もちろん冥冥のような強い人間もいることはいる。しかしそれでも、結局俺に致命傷を与えることはなかった。だからたまに思うのだ。
――俺は本当に死ぬのだろうか?
どうしても、本気になれば傷一つ負うことなく相手を殺せるこの能力に、なんともいえぬ優越感を感じてしまう。そしてそう考えるたびに、俺はひどい自己嫌悪に駆られる。
理解はしている。理解はしているのだ。負ければ死ぬし、全能の力なんて持ってはいないということは。だが、その真実に現実味がない。
だからどうしても、今こうして「昴機関」に働くことまでもが――現実を突きつけられるたびに、どこか夢を見ているような、傍観者的な感慨を持つのだ。
それが気持ち悪い。
(誰かに相談したいな)
夜明け前の暗闇の中で、半ば眠りながらぼんやりそう思った。まだ早い時間だ。零子も冥冥も眠っており、静かな深い寝息だけが聞こえる。
窓辺に黄色い満月が浮かんで、藍の夜空になんだか悪趣味な対比を描いていた。それをながめているうちに、やがてはっきりと眼が冴える。煙草と燐寸を探した。意識もはっきりしてくる。

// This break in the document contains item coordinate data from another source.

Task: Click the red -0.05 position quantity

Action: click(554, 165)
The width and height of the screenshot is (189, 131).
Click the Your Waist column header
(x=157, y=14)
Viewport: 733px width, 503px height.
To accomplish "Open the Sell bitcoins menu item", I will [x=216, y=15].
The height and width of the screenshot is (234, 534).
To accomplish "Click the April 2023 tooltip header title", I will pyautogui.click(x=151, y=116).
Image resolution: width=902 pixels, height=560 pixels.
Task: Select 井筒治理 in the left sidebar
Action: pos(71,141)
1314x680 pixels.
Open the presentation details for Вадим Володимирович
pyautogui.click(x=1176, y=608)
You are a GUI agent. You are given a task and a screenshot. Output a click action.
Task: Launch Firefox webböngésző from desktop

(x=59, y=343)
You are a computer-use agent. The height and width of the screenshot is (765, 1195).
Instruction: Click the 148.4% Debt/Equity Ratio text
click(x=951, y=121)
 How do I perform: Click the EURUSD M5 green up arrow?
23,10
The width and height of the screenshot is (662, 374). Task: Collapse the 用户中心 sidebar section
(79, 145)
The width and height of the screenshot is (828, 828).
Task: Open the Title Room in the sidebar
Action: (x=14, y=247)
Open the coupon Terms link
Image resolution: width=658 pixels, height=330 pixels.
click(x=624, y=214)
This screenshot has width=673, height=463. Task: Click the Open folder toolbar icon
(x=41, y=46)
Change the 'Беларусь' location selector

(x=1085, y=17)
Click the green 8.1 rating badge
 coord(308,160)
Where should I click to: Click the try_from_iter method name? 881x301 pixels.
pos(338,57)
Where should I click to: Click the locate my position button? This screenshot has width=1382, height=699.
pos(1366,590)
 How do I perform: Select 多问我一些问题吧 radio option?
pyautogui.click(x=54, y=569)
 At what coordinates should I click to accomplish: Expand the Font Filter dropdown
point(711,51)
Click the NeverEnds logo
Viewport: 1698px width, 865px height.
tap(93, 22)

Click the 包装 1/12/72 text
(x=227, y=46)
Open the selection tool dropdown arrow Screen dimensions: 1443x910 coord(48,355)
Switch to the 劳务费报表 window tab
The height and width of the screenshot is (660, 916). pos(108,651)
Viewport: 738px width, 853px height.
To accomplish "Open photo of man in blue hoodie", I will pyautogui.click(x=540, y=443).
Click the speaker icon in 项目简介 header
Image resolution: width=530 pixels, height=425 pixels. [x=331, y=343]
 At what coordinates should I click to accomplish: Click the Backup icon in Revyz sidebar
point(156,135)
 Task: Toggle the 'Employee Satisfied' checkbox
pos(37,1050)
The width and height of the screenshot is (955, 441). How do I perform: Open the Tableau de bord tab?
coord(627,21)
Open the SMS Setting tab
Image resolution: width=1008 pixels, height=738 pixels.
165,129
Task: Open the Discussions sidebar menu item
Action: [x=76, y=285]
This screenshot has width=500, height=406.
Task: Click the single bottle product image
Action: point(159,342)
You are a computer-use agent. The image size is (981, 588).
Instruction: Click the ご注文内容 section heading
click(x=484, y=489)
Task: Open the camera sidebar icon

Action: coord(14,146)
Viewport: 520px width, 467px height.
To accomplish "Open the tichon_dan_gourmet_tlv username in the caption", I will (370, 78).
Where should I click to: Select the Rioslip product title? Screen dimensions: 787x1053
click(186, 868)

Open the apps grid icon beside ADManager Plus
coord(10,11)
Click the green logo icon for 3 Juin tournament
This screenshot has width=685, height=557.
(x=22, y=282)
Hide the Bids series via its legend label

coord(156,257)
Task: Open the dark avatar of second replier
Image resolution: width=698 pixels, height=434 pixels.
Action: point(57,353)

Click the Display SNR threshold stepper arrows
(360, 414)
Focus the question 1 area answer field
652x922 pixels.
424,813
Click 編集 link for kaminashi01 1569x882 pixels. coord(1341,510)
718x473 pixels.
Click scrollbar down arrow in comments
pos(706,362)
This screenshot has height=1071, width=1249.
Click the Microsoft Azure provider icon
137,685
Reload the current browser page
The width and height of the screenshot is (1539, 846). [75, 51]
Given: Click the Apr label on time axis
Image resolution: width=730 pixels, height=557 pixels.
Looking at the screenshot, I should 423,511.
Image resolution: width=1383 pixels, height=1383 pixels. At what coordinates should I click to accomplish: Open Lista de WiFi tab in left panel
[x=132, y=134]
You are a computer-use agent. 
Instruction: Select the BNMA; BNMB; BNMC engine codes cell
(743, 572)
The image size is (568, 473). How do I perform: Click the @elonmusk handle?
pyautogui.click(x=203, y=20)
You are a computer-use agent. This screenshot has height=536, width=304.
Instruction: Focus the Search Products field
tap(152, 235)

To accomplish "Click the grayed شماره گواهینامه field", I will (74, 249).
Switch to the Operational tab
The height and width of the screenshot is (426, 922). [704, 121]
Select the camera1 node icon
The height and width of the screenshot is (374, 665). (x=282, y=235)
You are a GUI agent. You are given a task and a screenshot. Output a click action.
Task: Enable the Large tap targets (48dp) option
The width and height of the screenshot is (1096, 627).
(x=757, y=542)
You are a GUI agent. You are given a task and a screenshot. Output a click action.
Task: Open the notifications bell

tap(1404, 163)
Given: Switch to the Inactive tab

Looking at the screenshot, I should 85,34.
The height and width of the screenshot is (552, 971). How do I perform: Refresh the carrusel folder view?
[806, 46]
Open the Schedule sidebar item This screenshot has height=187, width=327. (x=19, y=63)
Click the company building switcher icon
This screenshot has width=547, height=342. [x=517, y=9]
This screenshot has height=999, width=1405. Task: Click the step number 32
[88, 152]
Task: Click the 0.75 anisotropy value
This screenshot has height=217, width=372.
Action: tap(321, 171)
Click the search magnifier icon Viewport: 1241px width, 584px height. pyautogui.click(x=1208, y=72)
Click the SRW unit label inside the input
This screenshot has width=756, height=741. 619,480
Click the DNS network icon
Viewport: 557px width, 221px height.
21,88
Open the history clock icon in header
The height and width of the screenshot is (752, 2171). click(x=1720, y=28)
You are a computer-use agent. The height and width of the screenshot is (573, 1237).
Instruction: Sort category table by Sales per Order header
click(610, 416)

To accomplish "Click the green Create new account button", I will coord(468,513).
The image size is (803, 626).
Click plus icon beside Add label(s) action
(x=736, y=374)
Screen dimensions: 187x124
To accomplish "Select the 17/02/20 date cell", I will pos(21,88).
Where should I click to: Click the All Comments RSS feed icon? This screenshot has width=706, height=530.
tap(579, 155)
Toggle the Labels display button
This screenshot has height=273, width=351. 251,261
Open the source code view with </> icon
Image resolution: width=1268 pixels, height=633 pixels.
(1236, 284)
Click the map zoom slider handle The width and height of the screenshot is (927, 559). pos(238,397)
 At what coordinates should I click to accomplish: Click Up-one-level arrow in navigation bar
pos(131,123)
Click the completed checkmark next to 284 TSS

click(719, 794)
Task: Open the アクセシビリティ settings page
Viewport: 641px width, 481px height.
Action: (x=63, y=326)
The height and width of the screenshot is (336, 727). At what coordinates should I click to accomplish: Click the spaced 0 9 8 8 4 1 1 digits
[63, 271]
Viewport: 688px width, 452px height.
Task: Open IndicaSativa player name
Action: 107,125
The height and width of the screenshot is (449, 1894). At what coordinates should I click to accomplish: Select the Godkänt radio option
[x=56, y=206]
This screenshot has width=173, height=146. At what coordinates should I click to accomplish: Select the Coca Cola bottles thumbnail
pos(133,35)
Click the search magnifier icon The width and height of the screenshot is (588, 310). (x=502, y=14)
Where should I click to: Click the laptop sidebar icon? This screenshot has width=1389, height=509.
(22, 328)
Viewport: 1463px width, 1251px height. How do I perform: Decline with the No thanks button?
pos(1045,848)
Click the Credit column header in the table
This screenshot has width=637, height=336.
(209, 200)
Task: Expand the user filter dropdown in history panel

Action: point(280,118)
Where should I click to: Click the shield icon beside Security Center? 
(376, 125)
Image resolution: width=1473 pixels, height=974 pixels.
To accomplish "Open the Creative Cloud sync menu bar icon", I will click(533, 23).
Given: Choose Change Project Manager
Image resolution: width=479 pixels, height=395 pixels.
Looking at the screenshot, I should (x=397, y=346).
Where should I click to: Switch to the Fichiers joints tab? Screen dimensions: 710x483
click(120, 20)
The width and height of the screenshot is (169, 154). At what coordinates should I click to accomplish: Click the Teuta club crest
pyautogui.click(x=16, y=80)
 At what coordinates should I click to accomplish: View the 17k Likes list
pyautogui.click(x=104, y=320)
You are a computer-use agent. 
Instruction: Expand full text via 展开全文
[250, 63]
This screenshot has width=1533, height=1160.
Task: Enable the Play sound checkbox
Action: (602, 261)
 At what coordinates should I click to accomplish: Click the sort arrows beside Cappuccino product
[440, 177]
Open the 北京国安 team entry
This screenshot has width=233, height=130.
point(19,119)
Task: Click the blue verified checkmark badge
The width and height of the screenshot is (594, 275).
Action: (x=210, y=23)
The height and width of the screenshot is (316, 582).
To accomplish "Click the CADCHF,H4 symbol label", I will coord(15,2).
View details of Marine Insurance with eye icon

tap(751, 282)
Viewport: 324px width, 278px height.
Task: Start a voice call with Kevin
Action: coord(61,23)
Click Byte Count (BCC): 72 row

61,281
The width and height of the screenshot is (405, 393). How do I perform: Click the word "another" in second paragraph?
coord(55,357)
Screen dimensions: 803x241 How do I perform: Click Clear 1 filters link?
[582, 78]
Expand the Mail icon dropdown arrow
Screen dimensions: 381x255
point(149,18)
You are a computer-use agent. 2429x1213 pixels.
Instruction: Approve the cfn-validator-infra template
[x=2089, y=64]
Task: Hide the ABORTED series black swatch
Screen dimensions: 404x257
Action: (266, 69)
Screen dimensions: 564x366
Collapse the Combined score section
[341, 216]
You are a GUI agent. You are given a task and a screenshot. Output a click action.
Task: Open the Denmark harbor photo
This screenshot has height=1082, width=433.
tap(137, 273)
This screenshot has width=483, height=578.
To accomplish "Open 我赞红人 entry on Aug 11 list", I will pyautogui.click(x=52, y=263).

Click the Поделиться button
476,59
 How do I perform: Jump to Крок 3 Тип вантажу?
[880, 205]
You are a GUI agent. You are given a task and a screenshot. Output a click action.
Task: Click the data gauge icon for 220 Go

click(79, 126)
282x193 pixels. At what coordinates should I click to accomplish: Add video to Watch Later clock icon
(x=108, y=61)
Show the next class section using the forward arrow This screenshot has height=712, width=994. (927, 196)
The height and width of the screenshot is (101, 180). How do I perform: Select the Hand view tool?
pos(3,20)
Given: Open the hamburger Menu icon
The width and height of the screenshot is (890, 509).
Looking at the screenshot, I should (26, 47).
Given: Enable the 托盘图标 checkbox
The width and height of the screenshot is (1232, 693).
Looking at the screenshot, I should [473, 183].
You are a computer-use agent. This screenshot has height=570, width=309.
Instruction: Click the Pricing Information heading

とりとめもないことを考えているうちに、浅く眠っていたようだった。普段は考えないようなことが、あぶくの様に浮かんで消えていった。
「……今度、呂畑さんにでも話してみるかな」
一人ごちるのに合わせて燐寸をばしゅりと擦った。燐の閃光が迸って、視界が一瞬白く消える。
深く煙を吸い込んで、そのままじっと窓を眺める。
「……」
視界のすみで、暗がりにごそりと何かが動いた。
「……おはようございます」
零子がむっくりと、影のごとく立ち上がる。
「おはよう、もうちょっと時間はあるけど?」
「いえ、私はいつも二時間しか眠りませんから」
しかし月明かりの下で、零子の三白眼が眠たげにしばたいた。
「――顔を洗ってきます」
ゆっくり部屋を出ていくと、廊下をみしみし言わせながら零子は洗面所に向かう。
それを聞きながら、俺も立ち上がった。
左胸の銃嚢から、細い銃把の拳銃を抜く。窓に向けて引金をかちり。しかし弾丸は出ない。暴発防止のために、普段は弾倉を抜いてあるのだ。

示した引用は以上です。